Cameron calls for children to be taught about the dangers of “sexting”…

CAMERON byline photo“Children are to be taught about the dangers of online bullying and ‘sexting’ in sex education classes, David Cameron said last night. … The Prime Minister told MPs he wanted youngsters to be warned about the perils of using the internet and smartphones. … Existing sex education guidance has not been updated since 2000, and contains no reference to the internet.” – Daily Mail

…and for rewards for those living near fracking sites…

“The prime minister, who this week set out incentives for communities that approve shale gas drilling, told MPs he hoped to see the large-scale extraction of ‘clean, low-cost gas’ in the future. … He told the Commons liaison committee that he would welcome rewards for local people either through direct payments or community trusts.” – Financial Times

  • Npower is, by some distance, the most complained-about energy firm – Daily Telegraph
  • The number of onshore wind farms granted planning permission has risen by two-thirds in the past three years – Daily Telegraph
  • “We have to back fracking” – Alice Thomson, The Times (£)

> Yesterday: ToryDiary – Cameron argues that householders should be given “cash payments” in return for nearby fracking

…and for an inquiry into the Amritsar massacre of 1984

“David Cameron has ordered an inquiry into apparent British involvement in the planning of the 1984 raid on the Golden Temple in Amritsar that led to the killing of hundreds of Sikhs. … Downing Street confirmed on Tuesday that the prime minister has asked Sir Jeremy Heywood, the UK’s top civil servant, to look into claims that an SAS officer advised the Indian government on its attack on Sikh separatists.” – Financial Times

May’s immigration report is shelved by the Prime Minister

“David Cameron shelved a government report on EU migration, after Theresa May, home secretary, failed to provide evidence to support her case for imposing tighter curbs on immigrants. … Ms May, whose department was responsible for drafting the report, said last month there was ‘abuse of free movement’ rules and that some migrants were attracted by ‘access to benefits’ – although she has struggled to prove her contention that limiting EU migration would be good for Britain.” – Financial Times

  • “Home Office officials are being rewarded with shopping vouchers for helping to ensure failed asylum seekers lose their attempt to stay in the country, new documents reveal.” – The Guardian
  • “A flagship Government scheme to kick out foreign criminals has seen just 13 deported from Britain in the first seven months.” – The Sun (£)

Supplied data:
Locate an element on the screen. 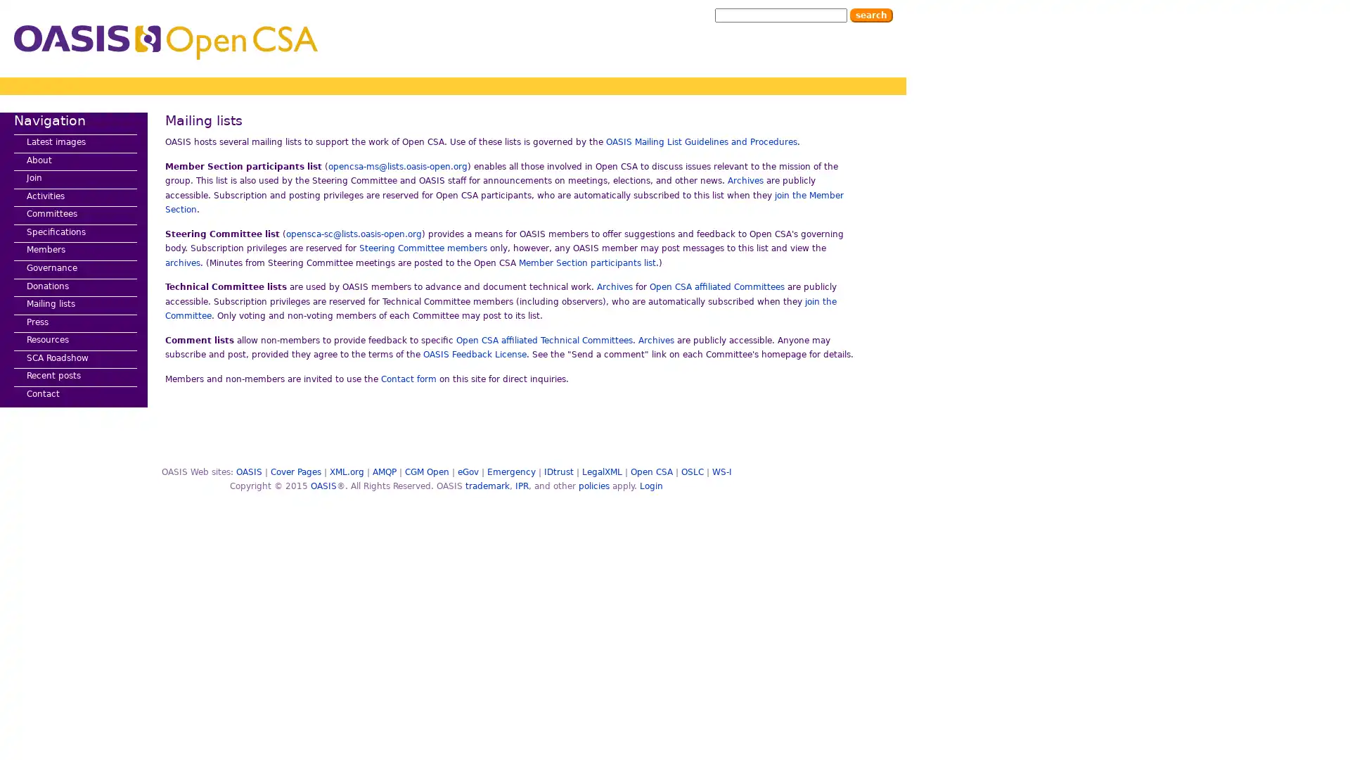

==

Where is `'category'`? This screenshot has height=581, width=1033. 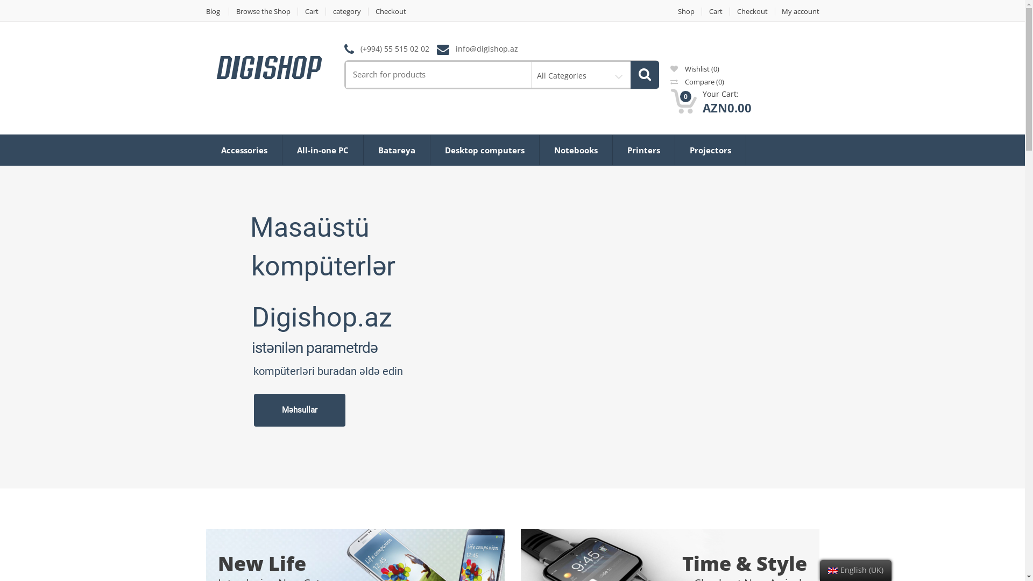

---

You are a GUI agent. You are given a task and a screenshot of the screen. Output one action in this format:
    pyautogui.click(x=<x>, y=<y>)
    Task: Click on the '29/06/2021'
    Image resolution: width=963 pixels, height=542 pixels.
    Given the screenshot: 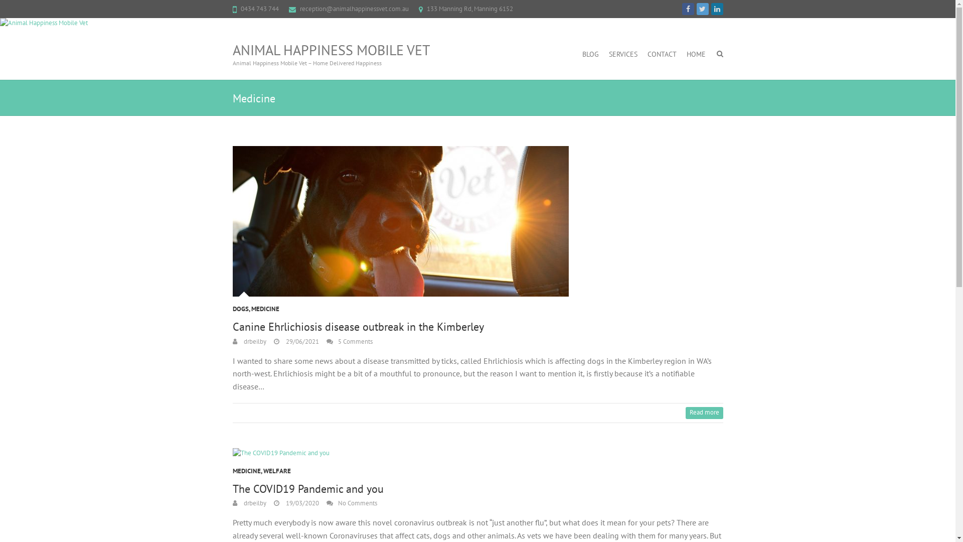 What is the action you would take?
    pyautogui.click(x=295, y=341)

Problems and tasks:
1. In the news roundup, whom did the prime minister ask to look into claims that an SAS officer advised the Indian government?
2. Please extract the part of the news roundup that opens with the words containing "May’s immigration report" and closes with "The Sun (£)".
Work from the news roundup alone.

Answers by item number:
1. Sir Jeremy Heywood, the UK's top civil servant.

2.
May’s immigration report is shelved by the Prime Minister

“David Cameron shelved a government report on EU migration, after Theresa May, home secretary, failed to provide evidence to support her case for imposing tighter curbs on immigrants. … Ms May, whose department was responsible for drafting the report, said last month there was ‘abuse of free movement’ rules and that some migrants were attracted by ‘access to benefits’ – although she has struggled to prove her contention that limiting EU migration would be good for Britain.” – Financial Times

  • “Home Office officials are being rewarded with shopping vouchers for helping to ensure failed asylum seekers lose their attempt to stay in the country, new documents reveal.” – The Guardian
  • “A flagship Government scheme to kick out foreign criminals has seen just 13 deported from Britain in the first seven months.” – The Sun (£)